Usually, to get around those difficult moments and to help both get the character involve and make sure they’re a good fit with the group, find a little side adventure you can use that will involve the new player. You can watch the group chemistry to make sure everyone gets along and help the characters build a rapport so that your existing players will readily welcome the inclusion of any new players. If you’ve got the time, it never hurts to vet a bunch of players ahead of time, to see how they perform, in case you ever need to add some more people. I like to invite people I know to small parts of campaigns I run so I can get an idea of how they play and who they play well with so I can make sure to invite the right people to the right Dungeons and Dragons groups when I’m looking to start a new campaign. This means I usually have a good idea of who will fit well in a group if they initially declined or weren’t available and I wind up needing more players.
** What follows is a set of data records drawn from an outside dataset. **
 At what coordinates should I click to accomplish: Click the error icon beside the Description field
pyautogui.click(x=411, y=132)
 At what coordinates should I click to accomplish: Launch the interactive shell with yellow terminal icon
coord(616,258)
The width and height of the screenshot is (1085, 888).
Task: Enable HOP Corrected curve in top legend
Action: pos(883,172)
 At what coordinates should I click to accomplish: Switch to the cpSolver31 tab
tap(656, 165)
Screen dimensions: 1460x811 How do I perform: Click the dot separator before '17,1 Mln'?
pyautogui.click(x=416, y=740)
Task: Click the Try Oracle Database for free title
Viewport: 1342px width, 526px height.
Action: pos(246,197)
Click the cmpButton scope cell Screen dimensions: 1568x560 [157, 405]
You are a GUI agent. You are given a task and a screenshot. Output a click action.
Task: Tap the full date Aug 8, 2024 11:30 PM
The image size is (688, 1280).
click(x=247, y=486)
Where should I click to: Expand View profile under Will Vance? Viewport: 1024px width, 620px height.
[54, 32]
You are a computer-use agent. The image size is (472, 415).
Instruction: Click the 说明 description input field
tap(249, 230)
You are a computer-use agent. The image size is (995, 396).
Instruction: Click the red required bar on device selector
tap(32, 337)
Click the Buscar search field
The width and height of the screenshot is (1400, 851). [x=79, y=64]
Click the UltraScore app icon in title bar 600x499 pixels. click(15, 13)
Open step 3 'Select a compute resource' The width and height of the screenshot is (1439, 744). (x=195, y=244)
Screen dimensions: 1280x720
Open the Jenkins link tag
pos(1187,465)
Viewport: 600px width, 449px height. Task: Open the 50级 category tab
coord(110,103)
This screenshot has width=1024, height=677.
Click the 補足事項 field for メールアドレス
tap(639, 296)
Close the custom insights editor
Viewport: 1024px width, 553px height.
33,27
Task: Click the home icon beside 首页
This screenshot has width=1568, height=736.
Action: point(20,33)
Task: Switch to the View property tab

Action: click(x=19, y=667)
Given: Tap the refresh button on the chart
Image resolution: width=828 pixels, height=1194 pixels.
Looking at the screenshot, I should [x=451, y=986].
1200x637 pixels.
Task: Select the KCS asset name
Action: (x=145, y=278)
From there, if I realize I’m running short on players and will probably start wanting new ones soon, I go through my mental list of players and invite potential new players to join the campaign for a short little story, usually something heavily related to the main plot of the game with an individual twist focused around the player’s character. If they enjoy the piece of the story they got to experience, then it’s usually a safe bet that they will enjoy playing in the campaign as a whole. It isn’t a sure-fire method, of course. There are no sure-fire ways to predict the future or make certain that everyone will get along in the future, but it makes it a lot easier to confidently suggest people to your existing players and, if there are no red flags, then most game masters can handle it from there since any issues will fall within the normal range of personality conflicts most GMs handle on a monthly basis.
As always, you should consider things thoroughly before acting. There’s no rush to add players, so take the time to make sure you’re adding people who are going to have fun and actually contribute to a positive play environment. It might take a lot of work sometimes, but it’s always worth it.